Deck 14: Molecular and Genetic Epidemiology

For some rare autosomal dominant diseases, it is possible that the dominant homozygote has never been seen. One reason is that the fetus with this genotype may die early in development and be spontaneously aborted. In fact, roughly 25% of all women will have a pregnancy end in spontaneous abortion at some point during their lifetimes. Consider a situation in which
Q/Q dies as an early fetus; Q/q lives to reproduce but is unaffected; q/q lives and is unaffected. What genotypes are possible among live-born children of the mating Q/q × Q/q? (Hint: Construct a 2-by-2 table to reflect the genotypes of the parents.)

Cancer of the kidney constitutes about 2% of all human cancers, and renal cell carcinoma comprises about 85% of all kidney cancers. Although the etiology is largely unknown, a quick review of the literature reveals nearly 30 case reports of familial aggregates. Can one conclude that renal cell carcinoma is hereditary?

Family history of disease is often used as a surrogate marker of genetic susceptibility. For a common disease with a late and variable age at onset, what two factors play a significant role in your interpretation of a case-control study of family history?

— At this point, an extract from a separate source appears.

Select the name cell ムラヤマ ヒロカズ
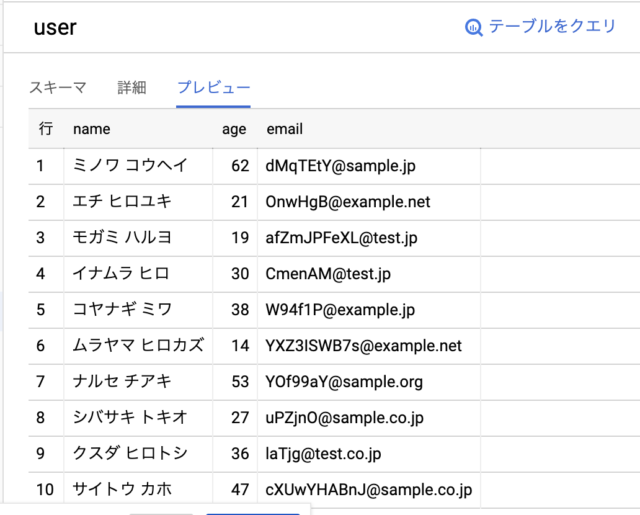The image size is (640, 515). click(138, 345)
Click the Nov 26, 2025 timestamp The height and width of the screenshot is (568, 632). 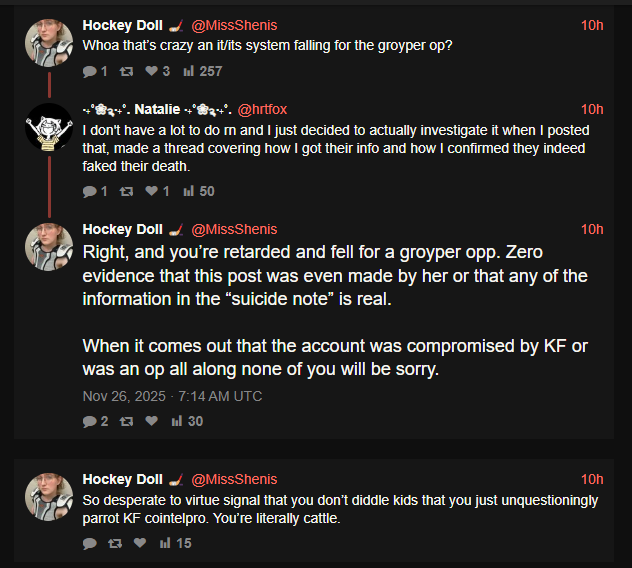point(172,396)

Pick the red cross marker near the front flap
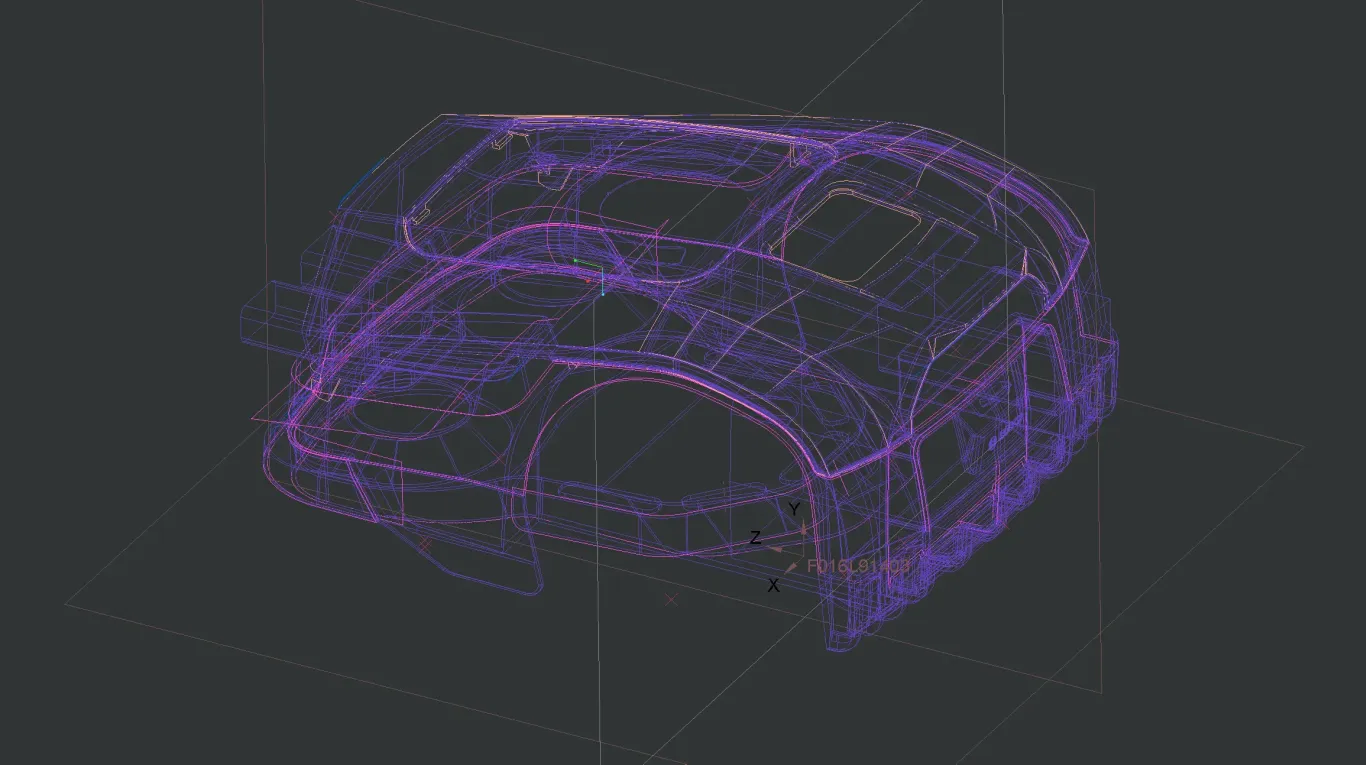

A segregation analysis of a large set of randomly selected families suggests weak evidence for a genetic influence on obesity. The investigators split their families into two groups, based on the median age of the probands. Results indicate a substantial genetic influence on obesity among the late-onset group of families, but no significant genetic influence on obesity among the early-onset group of families. You intend to map the genes (or gene) that influence(s) risk of obesity. Would you measure risk factors among family members? If so, which risk factors would you measure?

Genetic linkage studies can be either based on a model of inheritance or parameter free. For the former, one needs to know the mode of inheritance and the penetrance (age-risk function). How are penetrance values obtained for presumed genetic susceptibles?

Twelve families are selected for a genetic linkage study because of a high prevalence of disease. A genome screen is performed, using anonymous DNA markers on all autosomes. Significant evidence is observed for linkage to a marker on chromosome 2 (D2S123) in four families. The LOD score for the remaining families at this locus is significantly negative. How do you interpret this finding?

You are interested in identifying the role of genetic factors in alcoholism. A case-control study is done of patients with alcoholism and age- and sex-matched controls. After DNA is obtained, the alcohol dehydrogenase-3 gene is analyzed for a common genetic polymorphism. The frequency of the polymorphism is found to be significantly higher among cases than controls. The polymorphism results in a silent amino acid substitution, and functional studies indicate that the variant and the normal allele have similar activity. How do you interpret your finding?